In any single cycle, this is your productivity. But in the agentic era, something structural changes: the output of each cycle improves the inputs of the next. Higher code velocity retires technical debt, which increases code velocity in the next cycle. Better feedback quality improves observability and contracts, which increases feedback quality in the next. Faster iteration frequency reduces friction, which increases iteration frequency in the next.

This is the feedback loop that makes it exponential. The engineering equation isn't the growth curve, it's the rate function inside the exponent. It's what determines how fast you compound. Agents don't just execute the loop, they're also accelerating it.

Why continuous, not discrete

In the automation era, the compounding frequency was gated by human cycle times. Two-week sprints. Monthly releases. Quarterly roadmaps. The machinery between iterations was organizational: standups, approvals, handoffs, prioritization meetings. All wait. All friction.

Agents don't wait for sprint boundaries. They don't wait for the next release train. They don't wait for someone to come back from PTO to approve a pull request. The feedback loop is continuous, feeding back into the input with very little gap. Anyone who's worked with multiple agents at once has felt this. It's hard to stay ahead of them going idle waiting on you.

What happens to the gates

A natural objection: if agents compress cycle time, what happens to governance? To security review? To compliance? Those gates exist for reasons that don't disappear just because the cycle accelerates.

The answer isn't that the gates go away. The answer is that the gates themselves become agentified too. Agentic governance. Agentic InfoSec. Evals as code, running continuously, not as a checkpoint someone schedules on a Tuesday. The wait state disappears but the function doesn't. It gets absorbed into the loop itself.

The approval doesn't happen between cycles. It happens within every cycle, at machine speed, with full traceability. That's not less governance. It's more governance than any human-gated process ever achieved. The ultimate shift-left.

Also, for those who think that introducing more friction and more wait is the answer, the competition, and the threat actors are absolutely not going to wait. In order to keep up you must learn how to harness the advancements or you will find yourself at extreme risk.


Software is the first domino

Everything we've described so far is happening in software engineering first. The compounding, the rate function, the collapsing cycle time. That's not because software is special. It's because software was ready. The raw materials were already in place: version control, structured text, compilers, automated testing, observability, feedback loops.

But look at what "ready" actually means. Artifacts stored in version control. Work products expressed as structured text. Quality validated through automated feedback. Outputs observable and measurable. Every one of those conditions is achievable in every domain. Legal. Finance. Operations. Marketing. Clinical. Regulatory.

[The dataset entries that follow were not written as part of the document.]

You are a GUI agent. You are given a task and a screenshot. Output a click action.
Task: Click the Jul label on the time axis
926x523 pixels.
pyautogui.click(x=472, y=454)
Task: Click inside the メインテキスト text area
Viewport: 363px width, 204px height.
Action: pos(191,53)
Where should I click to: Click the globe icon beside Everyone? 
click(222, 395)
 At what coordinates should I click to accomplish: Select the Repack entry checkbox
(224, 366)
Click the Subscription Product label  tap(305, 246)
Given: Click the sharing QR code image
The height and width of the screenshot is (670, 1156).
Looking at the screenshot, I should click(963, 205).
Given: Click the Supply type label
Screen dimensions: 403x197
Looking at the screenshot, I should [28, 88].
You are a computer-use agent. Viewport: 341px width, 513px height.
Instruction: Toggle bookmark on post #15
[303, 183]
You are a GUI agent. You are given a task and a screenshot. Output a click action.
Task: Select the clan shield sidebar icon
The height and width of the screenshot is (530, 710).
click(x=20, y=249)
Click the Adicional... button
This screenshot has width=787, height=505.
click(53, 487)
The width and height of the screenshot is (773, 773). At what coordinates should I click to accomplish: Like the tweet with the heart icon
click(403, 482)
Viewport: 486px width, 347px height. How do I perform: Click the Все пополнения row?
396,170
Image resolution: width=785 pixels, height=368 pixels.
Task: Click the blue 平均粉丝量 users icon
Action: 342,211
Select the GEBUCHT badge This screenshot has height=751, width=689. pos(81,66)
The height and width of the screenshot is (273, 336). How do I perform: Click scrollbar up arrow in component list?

As each vertical and domain applies these same patterns, the opportunity for the same level of disruption emerges. Companies that have massive datasets can create their own domain-specific, fine-tuned models. Specialized agents per domain, dialed in with an organization's own special sauce. This is Conway's law as strategic differentiation. Leaning in on the depth of data as operating context. Put these models on top of ecosystems that have version control, structured artifacts and feedback loops. The same compounding equation applies.

Software engineering isn't the story. It's the proof of concept. The pattern is universal.

This is the opportunity. Organizations that start building the raw materials now, encoding their domain knowledge as structured, versionable, evaluatable artifacts, are the ones that will compound. Everyone else will look up in two years and wonder how the gap got so wide, or how their impenetrable moat vaporized overnight.

Buffett's hill was fixed. Yours isn't. But the clock is already running.